The organizations -- Business models -- School designs -- School culture -- Execution -- School leaders -- Politics and schools -- Academic results -- Business results.

Learning Policy, Doing Policy

Learning Policy, Doing Policy
Author: Trish Mercer
Publisher: ANU Press
Total Pages: 352
Release: 2021-03-18
Genre: Political Science
ISBN: 176046421X

When it comes to policymaking, public servants have traditionally learned ‘on the job’, with practical experience and tacit knowledge valued over theory-based learning and academic analysis. Yet increasing numbers of public servants are undertaking policy training through postgraduate qualifications and/or through short courses in policy training. Learning Policy, Doing Policy explores how policy theory is understood by practitioners and how it influences their practice. The book brings together insights from research, teaching and practice on an issue that has so far been understudied. Contributors include Australian and international policy scholars, and current and former practitioners from government agencies. The first part of the book focuses on theorising, teaching and learning about the policymaking process; the second part outlines how current and former practitioners have employed policy process theory in the form of models or frameworks to guide and analyse policymaking in practice; and the final part examines how policy theory insights can assist policy practitioners. In exploring how policy process theory is developed, taught and taken into policymaking practice, Learning Policy, Doing Policy draws on the expertise of academics and practitioners, and also ‘pracademics’ who often serve as a bridge between the academy and government. It draws on a range of both conceptual and applied examples. Its themes are highly relevant for both individuals and institutions, and reflect trends towards a stronger professional ethos in the Australian Public Service. This book is a timely resource for policy scholars, teaching academics, students and policy practitioners.

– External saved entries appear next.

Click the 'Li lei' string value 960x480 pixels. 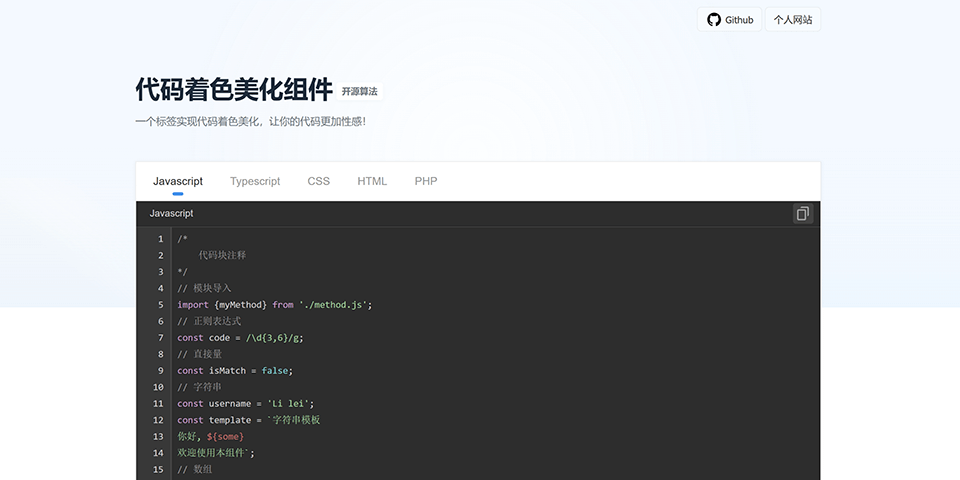pos(289,404)
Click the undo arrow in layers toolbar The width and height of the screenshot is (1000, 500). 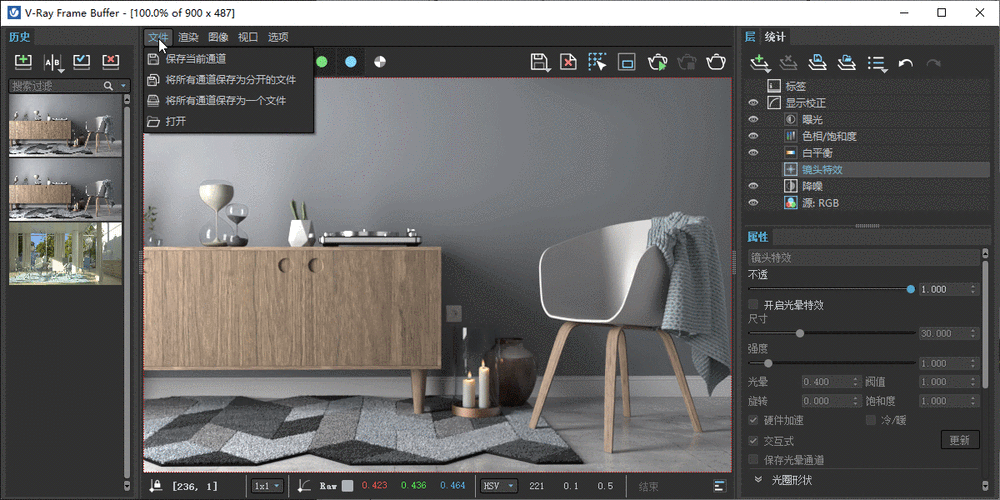click(x=906, y=63)
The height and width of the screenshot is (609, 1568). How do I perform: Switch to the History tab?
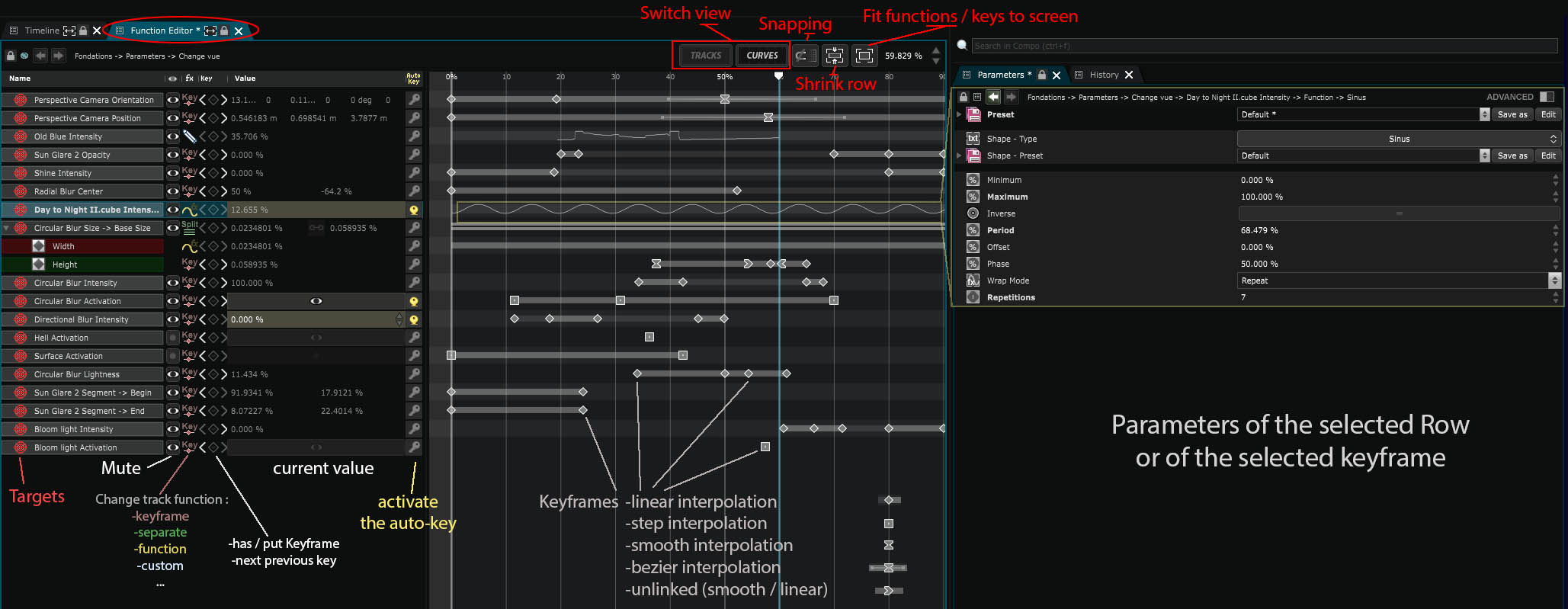pyautogui.click(x=1104, y=75)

Learning Language and Culture Via Public Internet Discussion Forums

Learning Language and Culture Via Public Internet Discussion Forums
Author: B. Hanna
Publisher: Springer
Total Pages: 230
Release: 2009-03-31
Genre: Language Arts & Disciplines
ISBN: 0230235824

Public Internet discussion forums offer opportunities for intercultural interaction in many languages on a vast range of topics, but are often overlooked by language educators in favour of purpose-built exchanges between learners. The book investigates this untapped pedagogical potential.

The Book that Made Me

The Book that Made Me
Author: Judith Ridge
Publisher: Candlewick Press
Total Pages: 257
Release: 2017-03-14
Genre: Juvenile Nonfiction
ISBN: 0763696714

Essays by popular children's authors reveal the books that shaped their personal and literary lives, explaining how the stories they loved influenced them creatively, politically, and intellectually.

Playing for Keeps

Playing for Keeps
Author: Deborah Meier
Publisher:
Total Pages: 144
Release: 2010-07
Genre: Architecture
ISBN:

Why is play important in the lives of children? What crucial aspects of learning are being neglected in the current near-elimination of recess time in public schools? Playing for Keeps, co-authored by the well-known writer and educational leader Deborah Meier and two colleagues with equally long experience in schools, explores these questions. Based on close observations on a public school playground, the book shows children at play in a relatively natural, unstructured environment. The reader is virtually there, seeing, listening in, able to appreciate the children’s curiosity, humor, intelligence, and inventiveness. Readers will recognize the children’s voices and ways of thinking, and perhaps be reminded of their own childhood, their own children, or the children they teach. The authors comment on the observations, adding to the reader’s own perceptions . This lively, engaging book makes a strong case for the importance of free exploration, wonder, imagination, and play to the learning and growth of children. It should contribute significantly to the understanding of all those concerned, professionally or personally, with the welfare of our school-age population.